L’accordo di cessate-il-fuoco concluso tra Stati Uniti e Iran “non include il Libano”, coinvolto nel conflitto in Medio Oriente dopo gli attacchi del movimento integralista islamico filo-iraniano Hezbollah contro il territorio israeliano.
Lo ha affermato l’ufficio del primo ministro dello stato ebraico, Benjamin Netanyahu.
“Il cessate-il-fuoco di due settimane non include il Libano”, ha assicurato l’ufficio del primo ministro israeliano in un comunicato inviato ai giornalisti.

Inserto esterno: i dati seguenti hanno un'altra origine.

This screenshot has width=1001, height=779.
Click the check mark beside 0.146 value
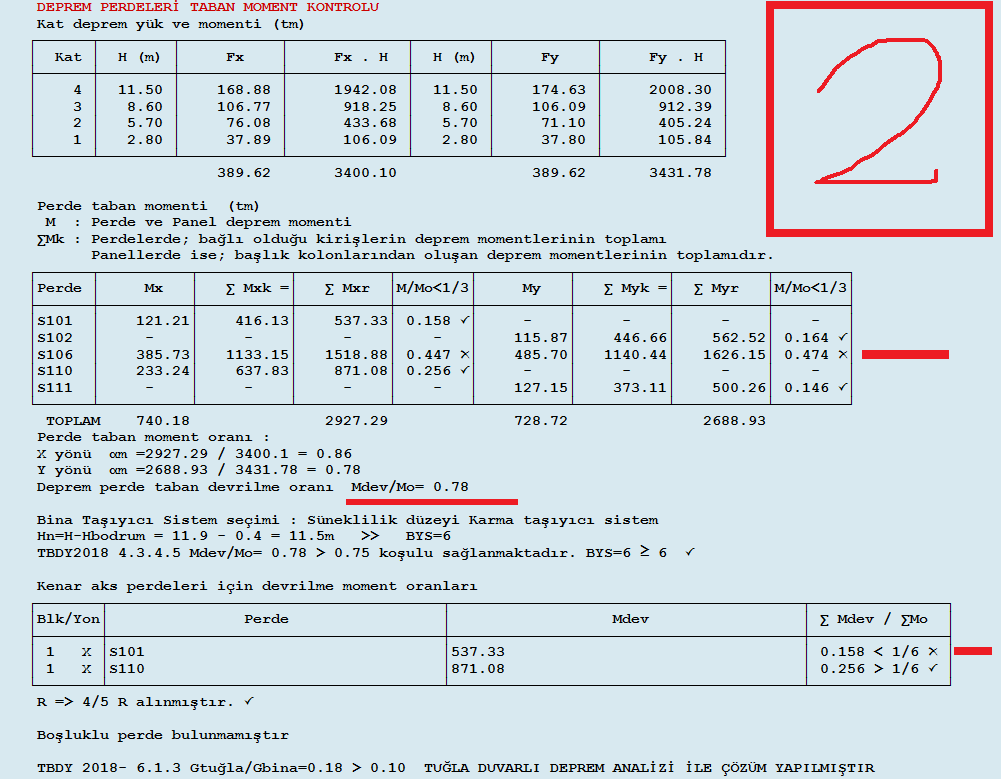tap(842, 387)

Questa dichiarazione contraddice un annuncio fatto in precedenza dal primo ministro pachistano Shehbaz Sharif, mediatore nel conflitto, che ha affermato che il cessate-il-fuoco si applicava “ovunque, compreso il Libano e altrove”.
Israele ha affermato comunque di sostenere la decisione del presidente americano Donald Trump di sospendere gli attacchi contro l’Iran per due settimane, nell’ambito di un accordo di cessate-il-fuoco che prevede la riapertura dello stretto di Hormuz.
“Israele sostiene la decisione del presidente Trump di sospendere gli attacchi contro l’Iran per due settimane, a condizione che l’Iran riapra immediatamente gli stretti e ponga fine a tutti gli attacchi contro gli Stati Uniti, Israele e i paesi della regione”, ha dichiarato l’ufficio del primo ministro Netanyahu.
“Israele sostiene anche gli sforzi degli Stati Uniti volti a garantire che l’Iran non rappresenti più una minaccia nucleare, balistica e terroristica per l’America, Israele, i vicini arabi dell’Iran e il mondo”, conclude la nota.